------ TEXTAUSZUG ------

Community-Beitrag von Silva Schilling und Deborah Wiegand
Seit dem gemeinsamen Ankreiden bei @catcallsofkonstanz sind wir, Debbie und Silva, für uns gegenseitig zum feministischen must-have geworden. Das bedeutet, dass wir uns Raum zugestehen, miteinander ansozialisierte Geschlechterschranken hinterfragen und uns in unseren Gefühlen, vor allem der Wut, zu unterstützen. Aus dieser Haltung heraus wollen wir unsere Erfahrungen laut machen. Als Soundtrack zur Lektüre schlagen wir “Ich sage ja” von Blond und Power Plush vor.

------

> [ÜBUNGSAUFGABEN]
**a)** Welches Lied wird im Textauszug als Soundtrack zur Lektüre vorgeschlagen?
**b)** Führen Sie alle Punkte auf, die laut Textauszug bedeuten, füreinander zum feministischen must-have geworden zu sein.

------ GESPEICHERTE DATEN ------

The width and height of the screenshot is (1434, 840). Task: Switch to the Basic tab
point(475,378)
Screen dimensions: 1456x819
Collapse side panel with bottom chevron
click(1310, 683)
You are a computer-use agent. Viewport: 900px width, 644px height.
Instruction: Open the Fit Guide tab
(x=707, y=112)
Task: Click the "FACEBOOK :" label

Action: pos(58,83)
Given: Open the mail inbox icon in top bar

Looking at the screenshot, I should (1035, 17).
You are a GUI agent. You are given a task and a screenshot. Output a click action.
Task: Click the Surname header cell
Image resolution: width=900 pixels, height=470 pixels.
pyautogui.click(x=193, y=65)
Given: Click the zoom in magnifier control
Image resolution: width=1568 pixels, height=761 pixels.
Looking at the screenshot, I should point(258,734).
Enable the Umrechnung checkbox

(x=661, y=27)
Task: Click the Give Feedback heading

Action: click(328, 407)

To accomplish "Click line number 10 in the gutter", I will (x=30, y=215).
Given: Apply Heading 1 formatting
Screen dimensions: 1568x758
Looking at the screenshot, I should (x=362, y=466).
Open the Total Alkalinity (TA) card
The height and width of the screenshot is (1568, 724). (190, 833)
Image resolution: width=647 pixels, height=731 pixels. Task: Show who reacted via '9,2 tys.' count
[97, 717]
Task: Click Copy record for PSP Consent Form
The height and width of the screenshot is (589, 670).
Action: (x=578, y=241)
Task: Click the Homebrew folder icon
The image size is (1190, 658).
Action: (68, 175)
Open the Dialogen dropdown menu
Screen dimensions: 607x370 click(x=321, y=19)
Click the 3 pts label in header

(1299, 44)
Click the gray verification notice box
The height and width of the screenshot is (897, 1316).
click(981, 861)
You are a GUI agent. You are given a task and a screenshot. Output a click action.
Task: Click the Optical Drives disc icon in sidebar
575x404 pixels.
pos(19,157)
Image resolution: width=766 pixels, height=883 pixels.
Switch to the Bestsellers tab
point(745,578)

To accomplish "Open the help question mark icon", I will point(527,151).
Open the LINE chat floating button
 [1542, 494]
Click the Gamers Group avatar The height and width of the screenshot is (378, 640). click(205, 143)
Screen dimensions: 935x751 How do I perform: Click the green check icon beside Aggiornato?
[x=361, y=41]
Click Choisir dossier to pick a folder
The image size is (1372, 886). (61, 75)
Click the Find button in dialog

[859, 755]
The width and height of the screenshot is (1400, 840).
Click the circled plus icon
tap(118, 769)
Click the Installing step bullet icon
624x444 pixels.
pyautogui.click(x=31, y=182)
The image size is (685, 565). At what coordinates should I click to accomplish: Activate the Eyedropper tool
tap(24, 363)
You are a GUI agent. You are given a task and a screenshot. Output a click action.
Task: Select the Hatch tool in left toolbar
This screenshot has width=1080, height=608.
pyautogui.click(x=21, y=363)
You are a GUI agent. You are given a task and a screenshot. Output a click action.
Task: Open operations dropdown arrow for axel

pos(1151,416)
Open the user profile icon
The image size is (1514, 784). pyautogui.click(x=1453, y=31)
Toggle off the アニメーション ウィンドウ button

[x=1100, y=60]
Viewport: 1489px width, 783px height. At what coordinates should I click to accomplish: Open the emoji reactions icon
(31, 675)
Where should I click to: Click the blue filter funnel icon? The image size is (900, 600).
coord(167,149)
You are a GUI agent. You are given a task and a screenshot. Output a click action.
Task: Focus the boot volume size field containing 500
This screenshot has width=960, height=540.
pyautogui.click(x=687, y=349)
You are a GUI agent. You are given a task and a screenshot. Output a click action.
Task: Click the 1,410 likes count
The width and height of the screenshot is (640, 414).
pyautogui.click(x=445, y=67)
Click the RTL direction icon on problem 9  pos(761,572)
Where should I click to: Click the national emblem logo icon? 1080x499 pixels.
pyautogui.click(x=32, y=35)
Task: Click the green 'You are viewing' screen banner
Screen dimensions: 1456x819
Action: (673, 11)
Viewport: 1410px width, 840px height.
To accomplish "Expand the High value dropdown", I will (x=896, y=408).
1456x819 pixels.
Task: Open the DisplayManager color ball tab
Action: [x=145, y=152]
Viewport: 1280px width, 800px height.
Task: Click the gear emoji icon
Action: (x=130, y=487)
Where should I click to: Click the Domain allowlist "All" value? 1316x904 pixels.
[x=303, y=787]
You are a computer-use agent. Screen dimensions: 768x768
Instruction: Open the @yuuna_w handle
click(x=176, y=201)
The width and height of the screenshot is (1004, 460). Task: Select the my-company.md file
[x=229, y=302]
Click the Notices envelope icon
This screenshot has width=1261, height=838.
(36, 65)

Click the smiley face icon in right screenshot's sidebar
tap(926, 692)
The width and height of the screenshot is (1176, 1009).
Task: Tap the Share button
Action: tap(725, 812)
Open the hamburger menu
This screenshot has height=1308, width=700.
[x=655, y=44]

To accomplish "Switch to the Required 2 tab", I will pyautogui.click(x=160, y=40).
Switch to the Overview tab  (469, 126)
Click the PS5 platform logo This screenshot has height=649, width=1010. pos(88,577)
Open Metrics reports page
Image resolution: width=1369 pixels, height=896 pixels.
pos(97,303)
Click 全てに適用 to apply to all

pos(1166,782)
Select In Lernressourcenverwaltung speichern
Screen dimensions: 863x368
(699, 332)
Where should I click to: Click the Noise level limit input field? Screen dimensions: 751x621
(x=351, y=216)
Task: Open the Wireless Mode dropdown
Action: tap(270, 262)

------

> [ANTWORTEN]
**a)** „Ich sage ja“ von Blond und Power Plush.

**b)**
- sich gegenseitig Raum zugestehen
- miteinander ansozialisierte Geschlechterschranken hinterfragen
- sich in den eigenen Gefühlen, vor allem der Wut, unterstützen